Guy calls me this morning while at auction. Do I still have a silver Astra estate with a rubbish Fiat engine? (Yes, I bloody well do, had it a million years) I mean, absolutely sir! Can I come over this afternoon? (he's keen!) Yes. Great. 2pm? 2pm it is.
Chap turns up just gone 2. Firm enough hand shake but has all the demeanour of someone terribly picked on at school. Alarm bells went when his wife remained in the car. Air raid sirens rang when I heard him start and stop the car 6 times. Nuclear holocaust when he held the revs at red line for at least 5 seconds. "Is everything okay?". "Very good, may I test drive?" .... oooo, Mojo, you're onto a winner here. Side note: first test driver ever to take his Sat Nav... "just incase"

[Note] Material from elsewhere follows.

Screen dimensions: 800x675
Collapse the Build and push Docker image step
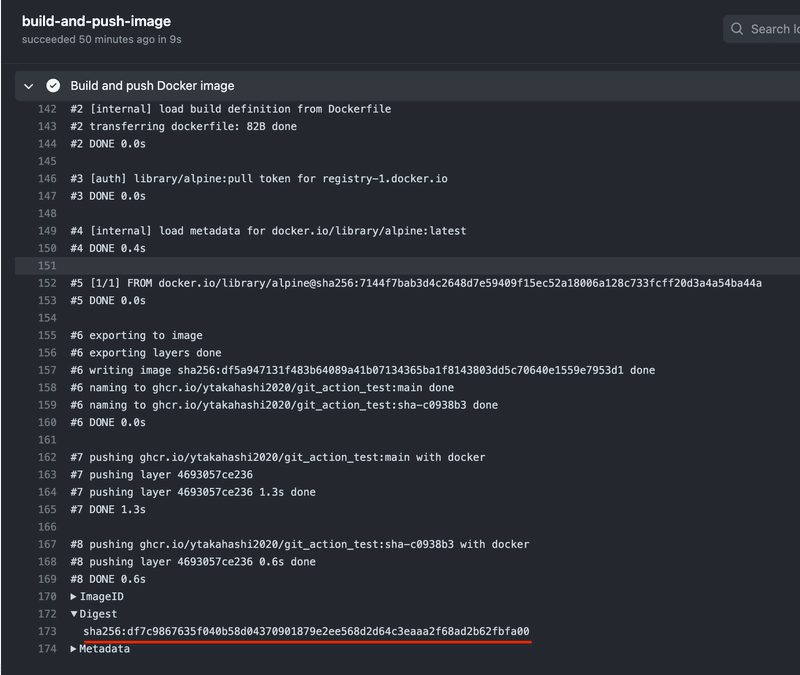28,85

He comes back, talks with his wife who remains in the car annnnnddd
"Hmm, well, it's got a few things wrong so I think I'll leave it" "Such as? I don't mean to doubt you but I drove the car before you arrived because you had quite a journey so I didn't want to waste your time and I didn't notice any issues aside the air con needing a regas" "That's one thing, the clutch seems high (it isn't) the 3rd gear synchro is noisey (utter bollocks) and there's some noise of the front suspension and (...)(that's a pause) well, the thing is I'm buying it for my daughter in law and I've been looking for several months, if it was for me I'd have bought it........ blah blah blah"
DO ONE YOU TIME WASTING BOLLOCKLESS DIRECTIONLESS EXCUSE MAKING CAR REVVING STOP START PILLOCK!